● **Aim of the exercise**:
Lay out as a numbered list the part of the rows that opens with the line containing "Viewport: 1097px width, 815px" and closes with the line containing "[x=685, y=56]", both ends included and blank lines left out. Leave the pictures out of the answer.

● **Data supplied**:
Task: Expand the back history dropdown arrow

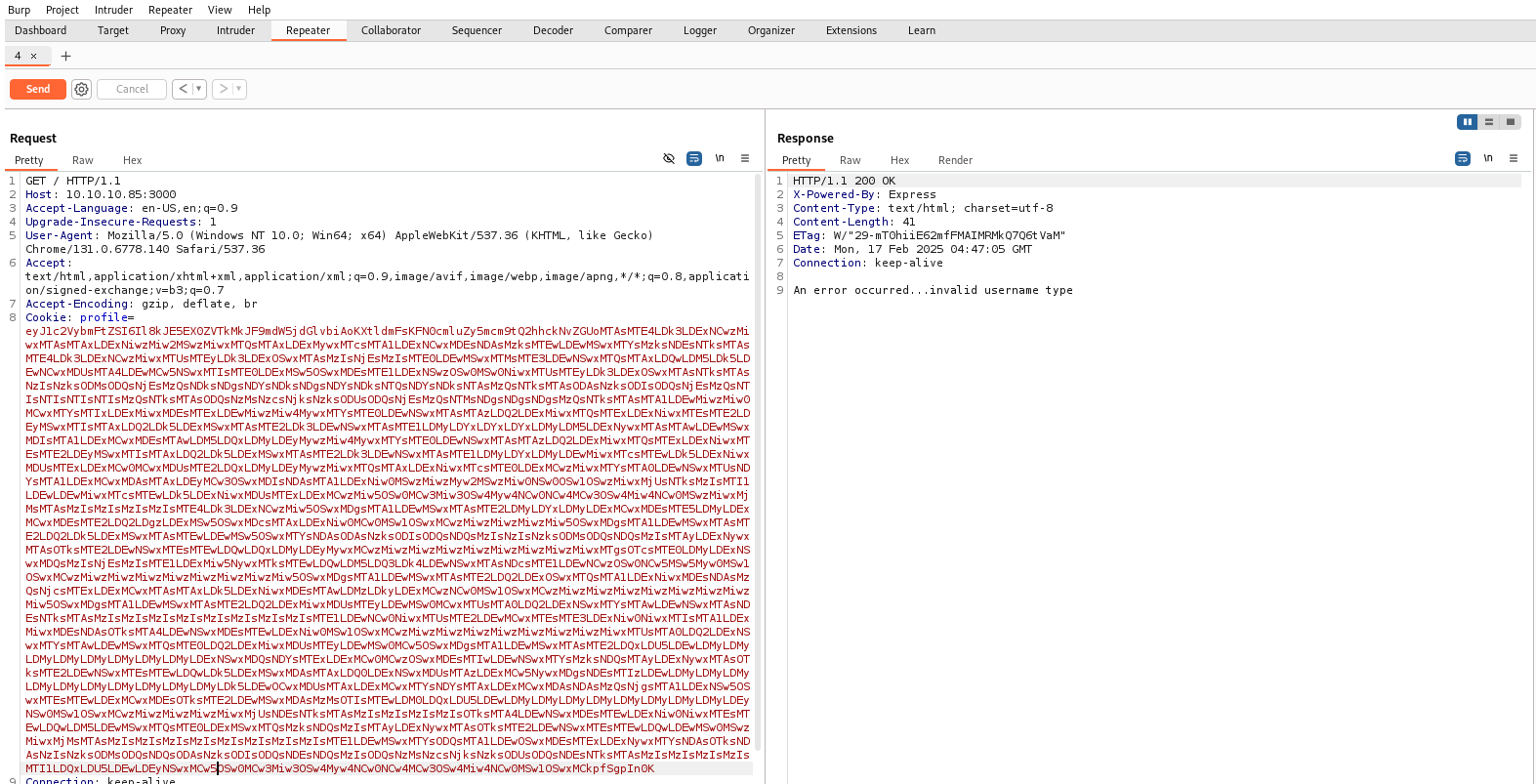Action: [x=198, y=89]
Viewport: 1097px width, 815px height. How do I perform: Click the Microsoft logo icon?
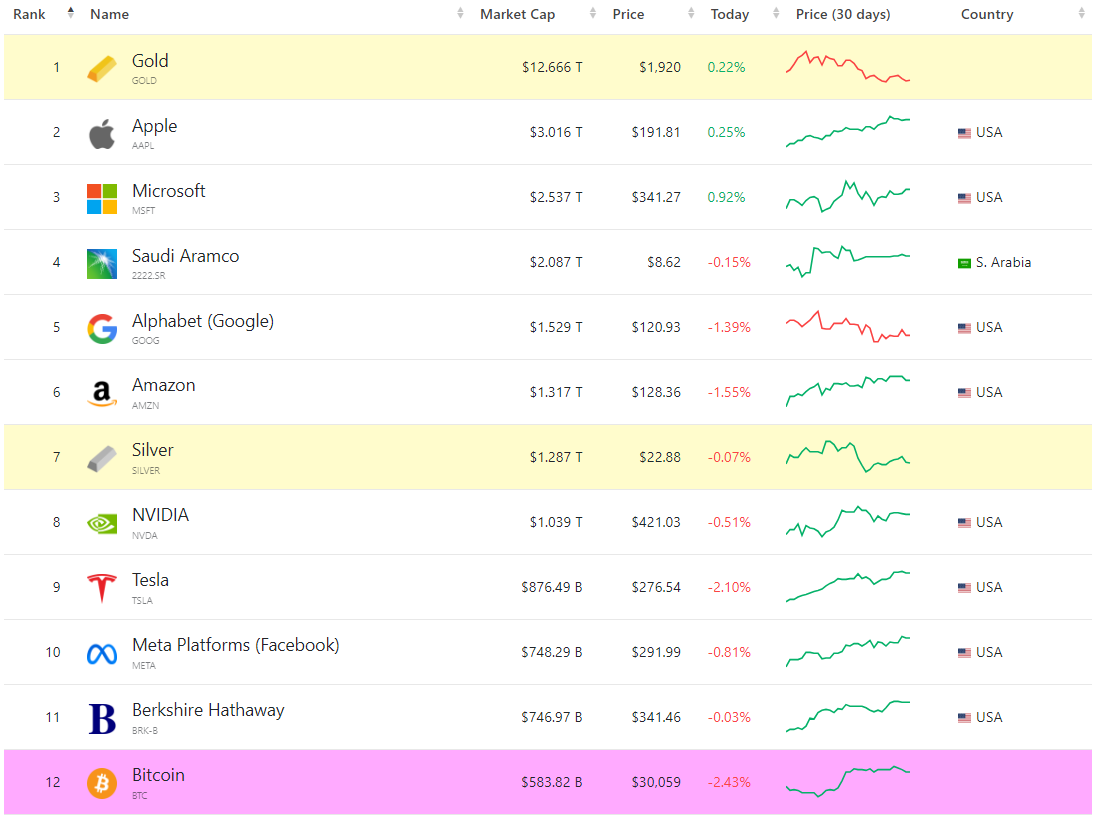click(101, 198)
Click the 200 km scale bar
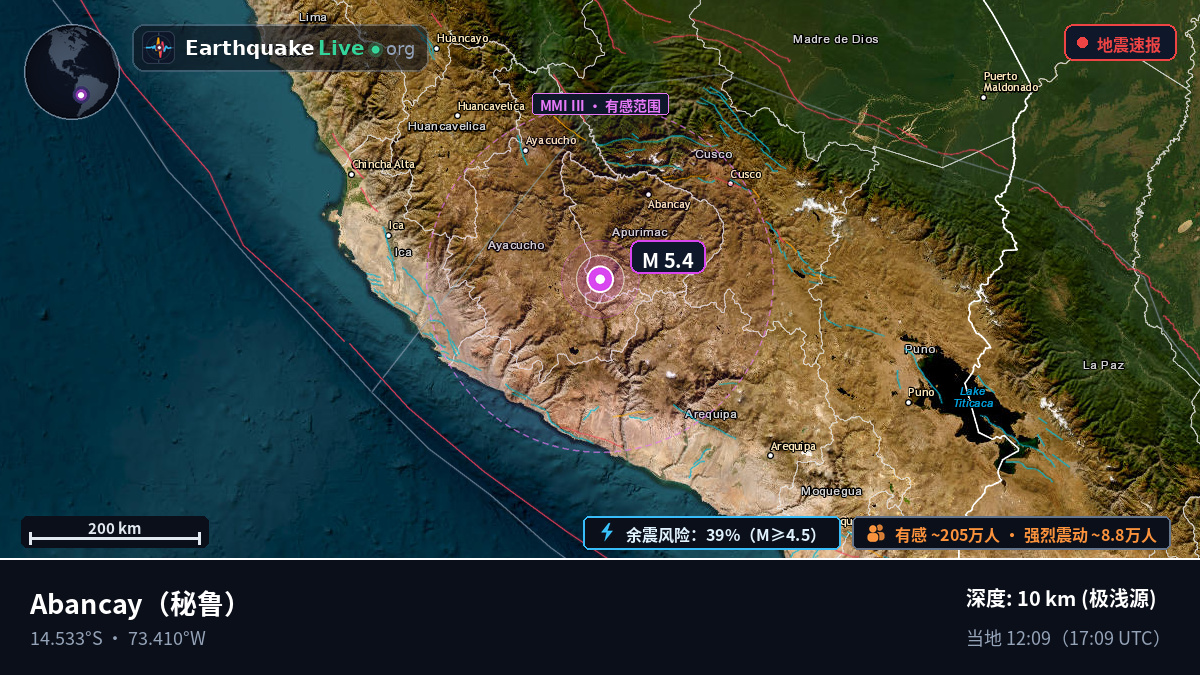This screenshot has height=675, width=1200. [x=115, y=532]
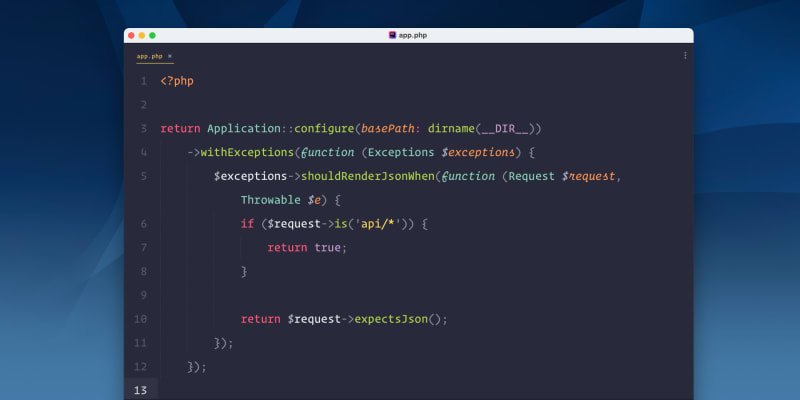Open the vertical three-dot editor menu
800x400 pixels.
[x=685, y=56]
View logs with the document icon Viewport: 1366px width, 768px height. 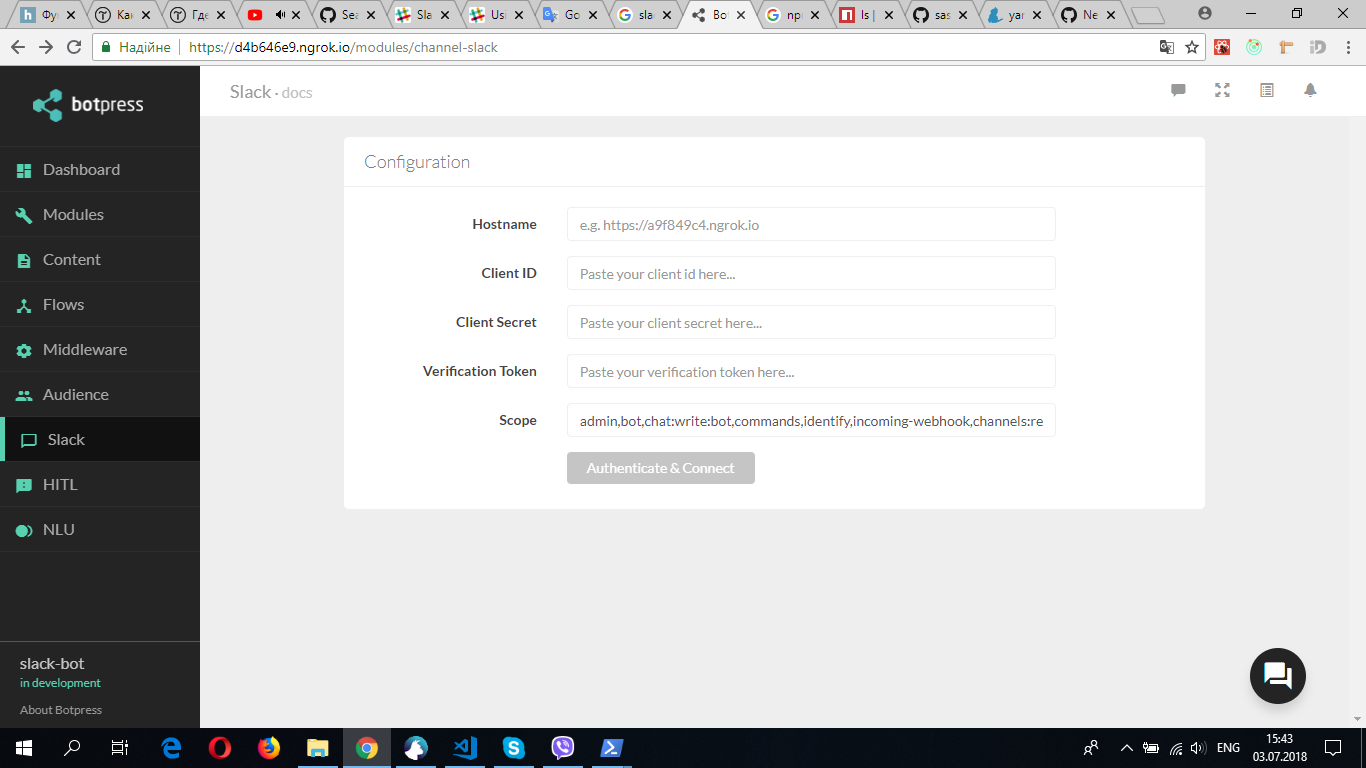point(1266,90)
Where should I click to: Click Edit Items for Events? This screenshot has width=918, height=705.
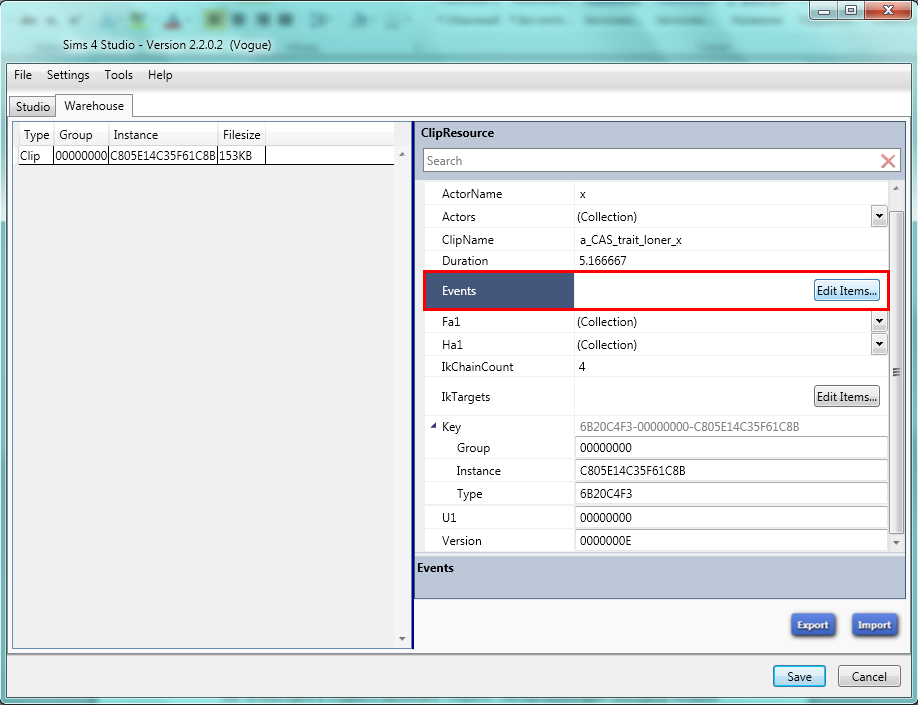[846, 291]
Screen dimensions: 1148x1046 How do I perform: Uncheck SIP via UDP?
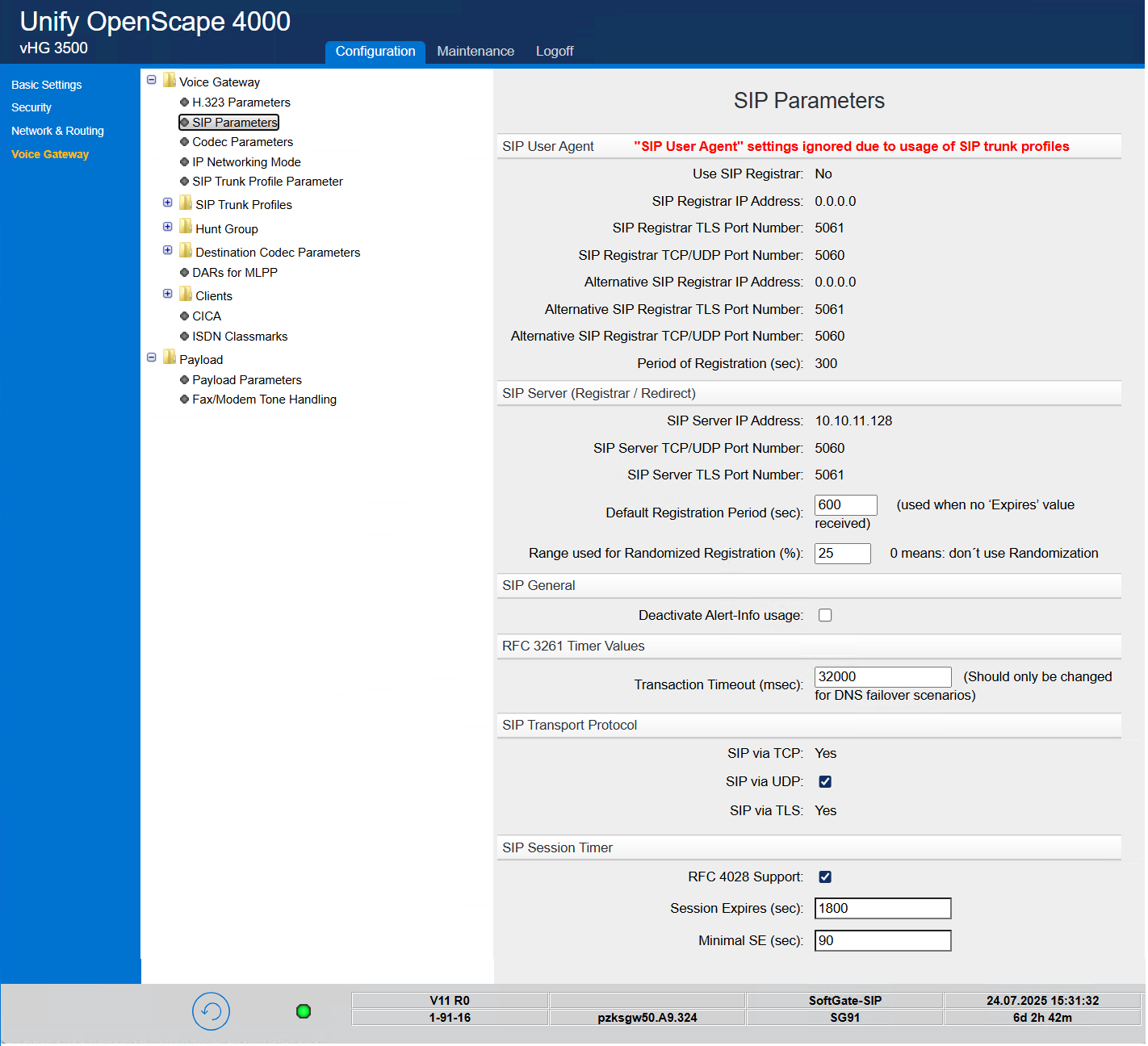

● **Solution to this problem**:
1. Viewport: 1097px width, 815px height. How do I perform: Click the Microsoft logo icon?
2. click(101, 198)
3. Click the 200 km scale bar
4. This screenshot has height=675, width=1200. [x=115, y=532]
5. Open the vertical three-dot editor menu
6. 800x400 pixels.
7. [x=685, y=56]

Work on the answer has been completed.